Saturday, October 27, 2007

Random Access Mummery

News of an impending feature film based on the Beowulf saga sets me off on the delicious set of fantasy scenarios in which:

1. Hugh Grant will star in a remake of The Battleship Potempkin,

2. Bruce Willis will sing lead role in a remake of Johnny Spielt Auf

3.
Mel Gibson will portray Atticus Finch in a remake of To Kill a Mocking Bird.

4.
Mindful of his forthcoming retirement, George W. Bush has begun taking diction and acting classes and plans a run of Summer Stock, portraying Ronald Reagan in an adaptation of Where's the Rest of Me?

5.
Not to be outdone by Liz Taylor, Hillary Clinton will release her own brand of a cologne. Tentative name: Voter Pheromone.

6. The Vice President of the United States, upon retirement, will host a weekly series on Fox TV in which a panel of pundits will select a new country to bomb.

7. Turkey will formally admit to having gratuitously closed Armenian restaurants.

8. Rupert Murdoch will attempt to buy the U.S. State Department.

9. An American automobile manufacturer will attempt to market a car that runs on low-fat cottage cheese.

10. America will outsource its coyotes to India.

11. The U.S. State Department will give serious consideration to Rupert Murdoch's offer.

12. Rudy Giuliani will become the new manager of the New York Yankees.

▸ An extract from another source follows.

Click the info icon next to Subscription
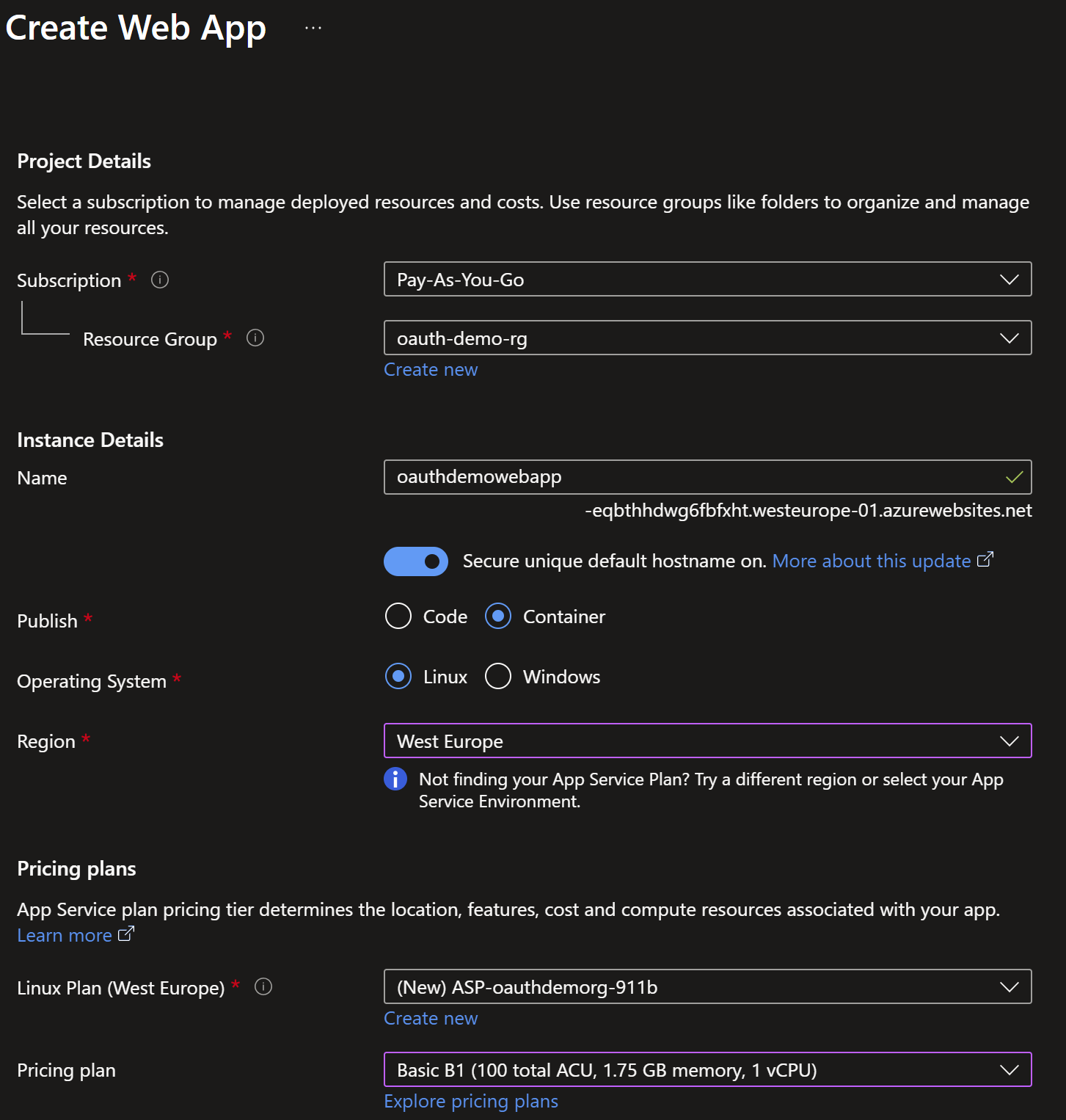This screenshot has height=1120, width=1066. pyautogui.click(x=160, y=280)
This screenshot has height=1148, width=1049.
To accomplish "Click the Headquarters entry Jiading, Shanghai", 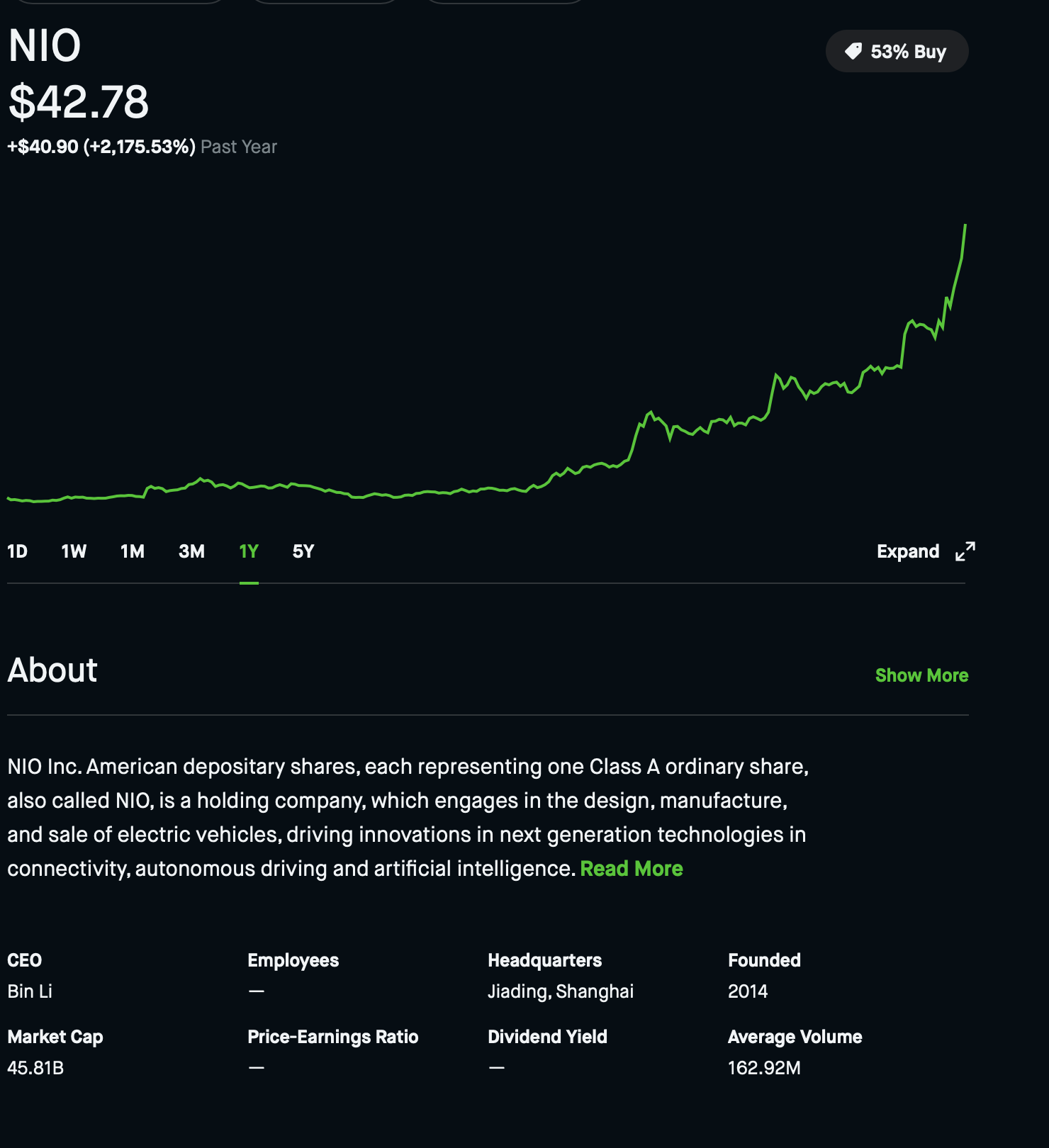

13. Mitt Romney will deny ever having been governor of Massachusetts.

14. The Republican House minority will introduce a resolution to condemn Walt Whitman for having been gay.

15. At least one Republican presidential candidate will condemn the Chuck E. Cheese Employee Handbook as being terrorist inspired.

16. Several FEMA trailers will appear on eBay.

It is difficult being funny in times such as these because real events and real persons have taken matters into their hands and consistently outdone our wildest embellishments. Sometimes days pass when in the face of events about me, I forget how the Peter Principle System has rewarded me, consistently rewarding me with promotions to positions beyond my interests, leaving me in situations where I had to delegate the very things I was good at and enjoyed. But I pale in comparison to, say, the President of the United States, a man from whom I have much to learn if I am to give the Peter Principle a credible run.

Humor may be thought of as tragedy, speeded up. Accordingly, Fast George.

1 comment:

LadrĂ³n de Basura (a.k.a. Junk Thief) said...

In response to # 8: I thought he already owned it.